- Episode no.: Season 1 Episode 2
- Directed by: Romeo Tirone
- Written by: Rina Mimoun
- Original air date: October 17, 2013

Guest appearances
- Jordana Largy as Silvermist; Matty Finochio as Tweedledee; Ben Cotton as Tweedledum; Brian George as Old prisoner; Michael Antonakos as Bearded man; Sarah Hayward as Townsperson #1; Gerry Rousseau as Townsperson #2;

Episode chronology
| ← Previous "Down the Rabbit Hole" | Next → "Forget Me Not" |

= Trust Me (Once Upon a Time in Wonderland) =

"Trust Me" is the second episode of the Once Upon a Time spin-off series Once Upon a Time in Wonderland.

==Plot==

Alice (Sophie Lowe) develops a plan to find Cyrus (Peter Gadiot) and rushes to find his genie bottle, hidden somewhere in Wonderland.

==Production==
Rina Mimoun was the writer for the episode.

==Reception==
===Ratings===
The episode was watched by 4.53 million American viewers, and received an 18-49 rating/share of 1.2/4, down significantly from the premiere episode. The show placed fifth in its timeslot and twelfth for the night.

Alex Strachan of Canada.com said, in regards to ratings, "Wonderland’s future may well depend on a change of scenery — a new day and time, no pun intended — where it can be given room to breathe and find an audience" as the series faces competition with The Big Bang Theory.

===Critical reception===
Amy Ratcliffe of IGN gave the episode an 8.6 out of 10, giving it a positive review. She said "It's just the beginning of the series, but the chess board is set and we're in for an exciting game. Every character has spirit and is moving toward a defined purpose. The evil characters don't seem like they're going to change sides every five minutes, and that's such a relief. Unlike other shows. You know what I'm talking about here. Cough cough, Evil Queen."

Hillary Busis of Entertainment Weekly gave the episode a mixed to negative review, commenting on how the mood of each scene changed too rapidly. She said:

The show's tone seems to shift every time a different pair of characters appears onscreen: Alice and her genie's flashback sequences are straightforward googly-eyed romance. Alice and the Knave play off one another like characters in a classic buddy cop comedy.
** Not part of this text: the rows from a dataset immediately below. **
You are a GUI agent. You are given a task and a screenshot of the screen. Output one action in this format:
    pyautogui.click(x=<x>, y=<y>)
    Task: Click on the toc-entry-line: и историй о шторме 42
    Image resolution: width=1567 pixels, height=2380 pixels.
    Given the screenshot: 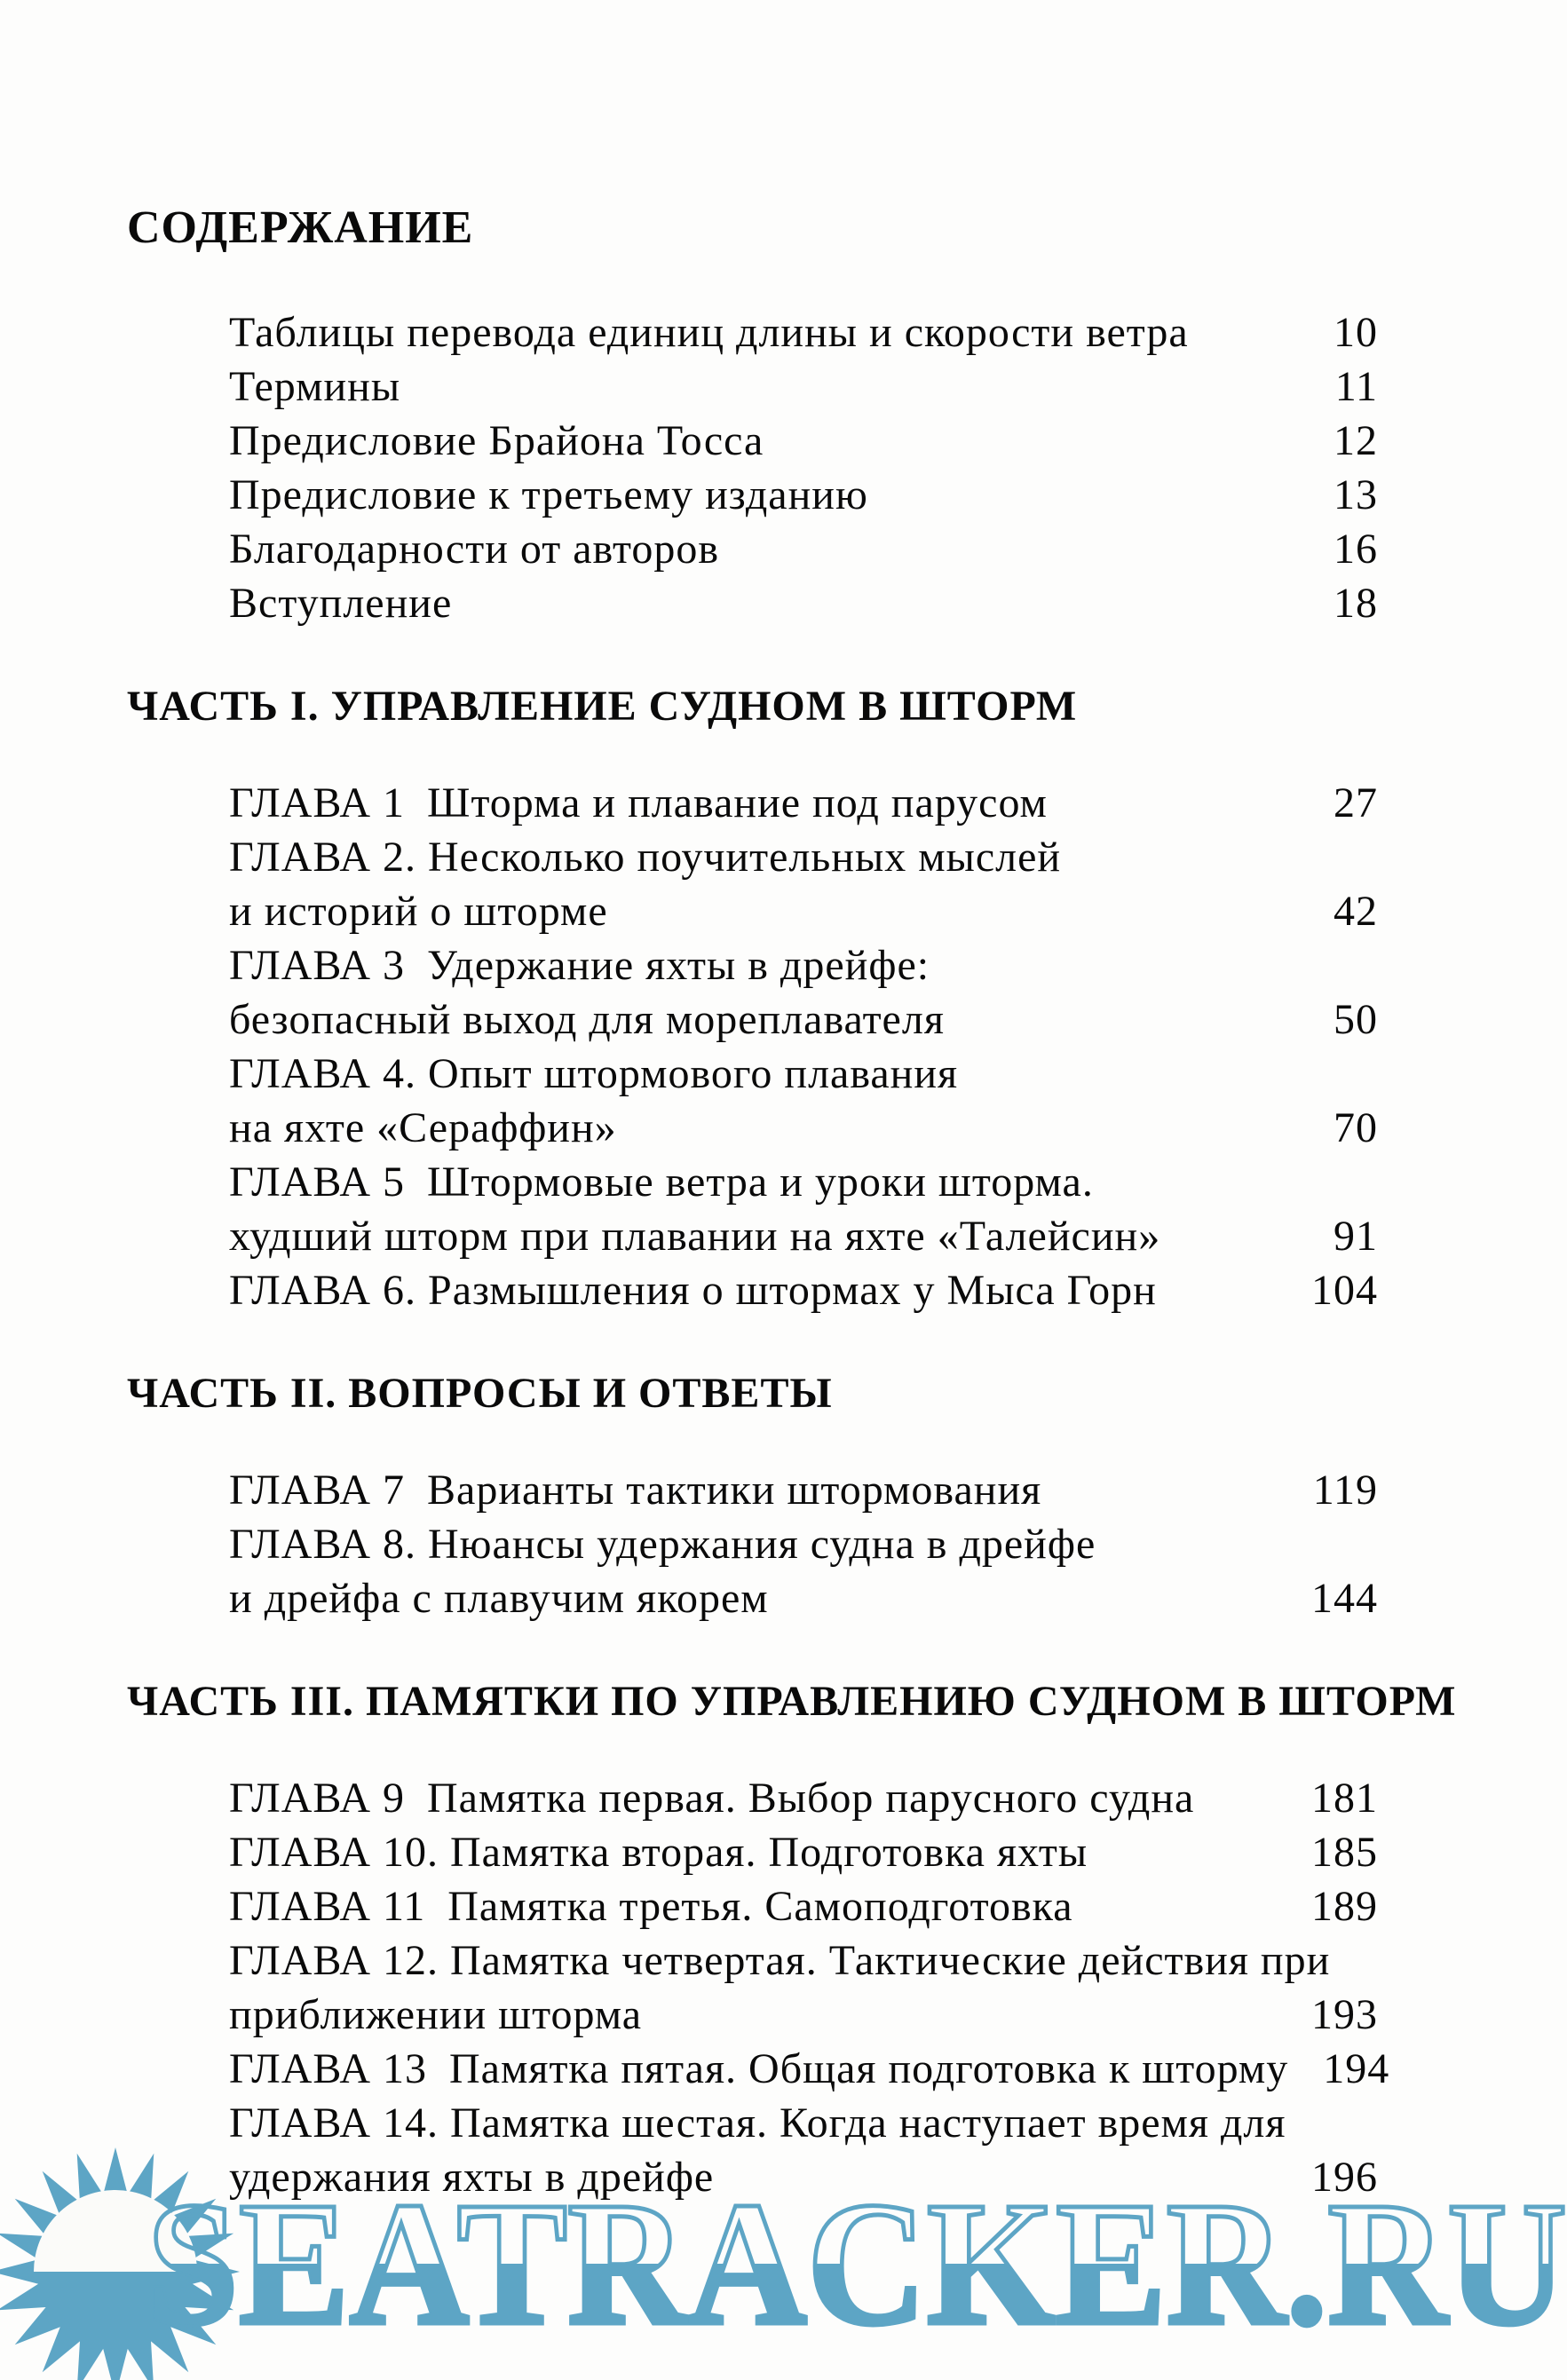 What is the action you would take?
    pyautogui.click(x=804, y=911)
And when the Red Queen and Jafar get together, the show turns into a hammy scenery-chewing competition. (In a contest like that, there are no winners -- only indigestion.) Perhaps Wonderland, like its television parent, is simply trying to include something for every type of viewer -- the sentimental, the sarcastic, the camp lovers. Unfortunately, as is often the case on Once, attempting to please everyone necessarily means not truly satisfying anyone.